Sandor Katz ist ein Pionier in der modernen Fermentationsbewegung. Sein Buch bietet detaillierte Informationen über die Fermentation von Gemüse, Milchprodukten, Getränken und vielem mehr. Neben wissenschaftlichen Erklärungen gibt es auch viele praktische Rezepte und Tipps, um zu Hause eigene Fermente herzustellen. Das Buch gilt als eine Art „Fermentations-Bibel“.

3. „Fermentieren: Superfood für ein gesundes Leben“ von Jenny Neikell

Dieses Buch ist speziell für den Einstieg ins Fermentieren gedacht. Die Autorin stellt Schritt-für-Schritt-Anleitungen zur Verfügung, wie man verschiedene Gemüse und Getränke fermentieren kann. Es enthält eine gute Mischung aus Klassikern (wie Sauerkraut) und innovativen Rezepten für experimentierfreudige Fermentierer.

4. „Das große Fermentierbuch“ von Kirsten K. Shockey und Christopher Shockey

Ein sehr umfassendes Werk mit über 120 Rezepten, das nicht nur klassische Fermente wie Sauerkraut und Kimchi, sondern auch exotischere Projekte wie fermentierte Chutneys, Salsa und Aufstriche behandelt. Die Anleitungen sind sehr detailliert und gut verständlich. Auch das Fermentieren von Getränken, wie Kefir oder Kombucha, wird behandelt.

5. „Fermentieren – Milchsauer haltbar machen“ von Olaf Schnelle

Olaf Schnelle ist ein Experte im Bereich des Fermentierens und teilt in diesem Buch seine besten Rezepte für milchsauer fermentiertes Gemüse. Besonders spannend ist sein Ansatz, saisonale Gemüse aus dem eigenen Garten zu verwenden. Das Buch bietet eine gelungene Balance zwischen traditionellem Wissen und modernen Ideen.

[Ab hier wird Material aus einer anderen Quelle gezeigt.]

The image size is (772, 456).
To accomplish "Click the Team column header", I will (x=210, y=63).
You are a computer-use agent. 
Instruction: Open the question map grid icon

6. „Wild Fermentation“ von Sandor Ellix Katz

Dieses Buch richtet sich an experimentierfreudige Leser. Sandor Katz geht tief auf die kulturelle Bedeutung des Fermentierens ein und zeigt, wie man eine Vielzahl von Lebensmitteln zu Hause fermentieren kann. Neben Gemüse gibt es auch Kapitel über die Herstellung von Sauerteig, Essig und sogar fermentiertem Fleisch.

7. „Art of Fermentation“ von Sandor Ellix Katz

Ein umfangreicher Leitfaden zum Thema Fermentieren, der nicht nur praktische Anweisungen gibt, sondern auch die wissenschaftlichen und kulturellen Hintergründe beleuchtet. Das Buch ist ein Standardwerk für jeden, der tiefer in die Welt der Fermentation eintauchen möchte.

8. „Kimchi: Essen mit Charakter – Rezepte und Geschichten aus Korea“ von Byung-Hi und Byung-Soon Lim

Kimchi ist eines der bekanntesten fermentierten Lebensmittel. Dieses Buch bietet eine Vielzahl von Kimchi-Rezepten sowie Hintergrundinformationen zur Geschichte und Kultur dieses koreanischen Klassikers. Perfekt, um fermentierte asiatische Spezialitäten auszuprobieren.